その彼は、パリ留学中の彼女の家に居候していたのですが、何かやらかしたようで、ある日、突然、イタリアに帰るけど、一緒に行くよな?と、質問ではない投げかけに、その日の夜には、イタリア行きの夜行列車に乗っていました!
寮にはひとこと、9月末で出るからと、受付にメモを残しただけです(笑)
何もかもそのままで、イタリアへ。とはいえ、金もないし、すぐに戻ってくると思っていたのです・・・。
さて、一旦、彼の住むボローニャに行きましたが、彼の部屋は素晴らしい構造で、キッチンを入れると4部屋にルーフバルコニーまであるアパートでした。
その時に、この人はお金持ちなんだ・・・と知りました。見かけからはこんなに立派なアパートに住んでいるとは想像もつかなかった。
でもずっとそこにいるのも気が引けるので、ローマに行きたいと言ったら、実家はローマでホテルをやってるから、そこのメイド部屋に泊まれと言ってくれました。なるほど。やっぱりお金持ちだったんだ。

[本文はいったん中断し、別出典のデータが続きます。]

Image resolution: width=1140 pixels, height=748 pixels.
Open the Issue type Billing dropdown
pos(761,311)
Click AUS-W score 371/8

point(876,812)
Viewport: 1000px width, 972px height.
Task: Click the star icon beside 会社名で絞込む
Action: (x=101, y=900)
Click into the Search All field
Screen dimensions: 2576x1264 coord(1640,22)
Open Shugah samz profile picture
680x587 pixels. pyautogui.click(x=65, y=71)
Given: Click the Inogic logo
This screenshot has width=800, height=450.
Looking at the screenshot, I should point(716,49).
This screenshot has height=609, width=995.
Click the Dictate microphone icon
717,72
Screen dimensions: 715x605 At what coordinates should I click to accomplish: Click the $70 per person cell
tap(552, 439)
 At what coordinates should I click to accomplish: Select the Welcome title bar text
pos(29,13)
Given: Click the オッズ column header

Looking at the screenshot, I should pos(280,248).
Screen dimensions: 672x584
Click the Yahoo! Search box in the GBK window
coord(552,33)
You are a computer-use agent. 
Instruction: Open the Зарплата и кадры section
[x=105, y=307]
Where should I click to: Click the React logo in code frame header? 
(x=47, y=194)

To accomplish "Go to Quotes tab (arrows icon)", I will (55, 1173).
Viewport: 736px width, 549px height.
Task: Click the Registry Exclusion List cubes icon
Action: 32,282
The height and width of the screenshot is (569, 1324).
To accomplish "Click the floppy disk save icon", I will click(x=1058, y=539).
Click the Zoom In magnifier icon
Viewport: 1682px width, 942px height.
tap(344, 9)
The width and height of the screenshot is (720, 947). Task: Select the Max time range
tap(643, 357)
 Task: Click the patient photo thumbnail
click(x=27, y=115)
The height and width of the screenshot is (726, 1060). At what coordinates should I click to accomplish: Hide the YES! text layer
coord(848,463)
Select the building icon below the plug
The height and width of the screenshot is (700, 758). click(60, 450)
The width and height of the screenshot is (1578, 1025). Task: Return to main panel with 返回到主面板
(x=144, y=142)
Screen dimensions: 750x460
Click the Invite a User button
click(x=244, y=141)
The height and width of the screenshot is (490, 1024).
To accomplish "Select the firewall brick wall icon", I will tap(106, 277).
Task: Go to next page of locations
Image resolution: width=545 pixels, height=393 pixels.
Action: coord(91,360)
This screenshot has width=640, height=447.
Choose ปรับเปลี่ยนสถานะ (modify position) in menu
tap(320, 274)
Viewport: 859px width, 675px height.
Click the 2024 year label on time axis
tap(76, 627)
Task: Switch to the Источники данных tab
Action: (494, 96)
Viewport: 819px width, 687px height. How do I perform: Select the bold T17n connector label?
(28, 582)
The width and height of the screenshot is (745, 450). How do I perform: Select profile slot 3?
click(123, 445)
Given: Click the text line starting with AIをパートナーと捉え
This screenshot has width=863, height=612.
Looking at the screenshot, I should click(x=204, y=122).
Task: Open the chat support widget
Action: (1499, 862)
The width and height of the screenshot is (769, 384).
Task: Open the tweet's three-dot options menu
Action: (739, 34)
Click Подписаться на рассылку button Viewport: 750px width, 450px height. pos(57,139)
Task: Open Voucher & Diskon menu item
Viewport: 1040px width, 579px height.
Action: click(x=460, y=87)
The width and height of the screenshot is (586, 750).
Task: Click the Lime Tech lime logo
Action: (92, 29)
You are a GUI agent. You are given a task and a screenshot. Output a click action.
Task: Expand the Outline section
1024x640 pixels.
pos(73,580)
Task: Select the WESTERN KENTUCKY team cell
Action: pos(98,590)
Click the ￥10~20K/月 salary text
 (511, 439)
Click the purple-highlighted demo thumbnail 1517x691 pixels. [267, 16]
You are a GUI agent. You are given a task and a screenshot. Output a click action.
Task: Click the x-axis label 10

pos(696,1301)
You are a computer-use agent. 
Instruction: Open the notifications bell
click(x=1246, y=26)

さて、彼のホテルは、ローマの7つの丘の一つ、サンタマリア・マッジョーレ教会の前でした。
丘の上なので、ホテルからは、サンピエトロ寺院のドームが見えて、メイド部屋は狭かったですが、居心地がいい。
そこに1ヶ月以上も滞在してしまった・・・。
宿泊代を払うと言っても聞いてくれないので、なにかお礼をしなきゃと、彼の実家に上り込んでは、よく料理を作りました。
一度、ご飯を炊いて、おにぎりを作ってあげたんです。
イタリアでは米は普通に食べますが、あのような形になるとは、想像を超えていたようで、鮭をグリルして、鮭おにぎりを作る様子を、マフィアのような親父さん以下、一家全員が、固唾をのんで見守る中で、にぎにぎしてあげた。
ベリーッシモ!と歓声をあげて、その場で食べちゃうんです。よほど美味しかったらしく、その後も何度かリクエストされました。
ローマで鮭おにぎりが出たら、あれは俺が広めたのですよ!
出ねえか(笑)
ところで、今回は、パスタのレシピを書こうと思っていたのでした。
なぜこの話をするかというと、ホテルの1階に、ディチェコの経営するデリカテッセンがあったのです。
普通に買えるパスタの中では、やはり、ぴか一に美味しいですからね、ほぼ毎日のように通いました。
生パスタも置いてあって、後は、調理済みのおかずと、ディチェコはもしかして、もともと粉屋なのか、イタリアの粉もんがずらーりとあるんです!
中でも、マフィンみたいなものが、美味しいったらありません。やはり、粉もんは、世界中で美味しいです!
一度、日本語が恋しくて、サンタマリアマッジョーレ教会で、日本人の女の子をナンパしたのです。
彼女は関東からの一人旅でしたが、ディチェコに連れて行ったら、心の底から感動していました。教会でナンパなんて、不謹慎の極みですが、ロケーションを味方につけると、女の子は非常に弱いということが、よく分かりました。
皆さん気を付けましょう!そして男性の方は、ロケーションを味方にですよ。
さて、そろそろ、ほったらかしの寮が気になりはじめた9月の末。
そうでした、俺は、寮を出なきゃいけないのです!フランスに帰らなくてはいけません。住むところも探さなきゃ。
お世話になったご家族の最後の晩餐には、無謀にもパスタを作りました。
彼の家はパスタはトマトソースという決まりでもあるのか、毎回同じ味なので、クリーム系のパスタが食べたかったのです。
やっと表題に行きつきました。ベーコンのクリームパスタ!めちゃくちゃ簡単です。そして、誰に作っても評判がいいのです。
それはそうと、忘れもしない、9月30日、日曜日の朝10時、イタリアからの夜行列車がパリのリヨン駅に到着しました。
すぐに駅のキオスクでルモンド紙を買い、駅でアパートを探しました。1軒目は断られました。俺は外国人ですからね。
2件目、「ニホンジン、だいじょーぶー」とは言いませんでしたけど、まあ、そのようなことを言われたので、即、契約して、その日中に引っ越しました。
今考えても、われながらびっくりする行動力です。
寮長はなんかぎゃあぎゃあ言っていましたが、うーん、分かりません。お元気で、オー・ルボワール!
アパートは、今度はパリの丘の上の教会の前でした。
実は凄い環境だったと、住んでから分かりましたが、帰国するまでの約5年間、そこに住みついたのでした。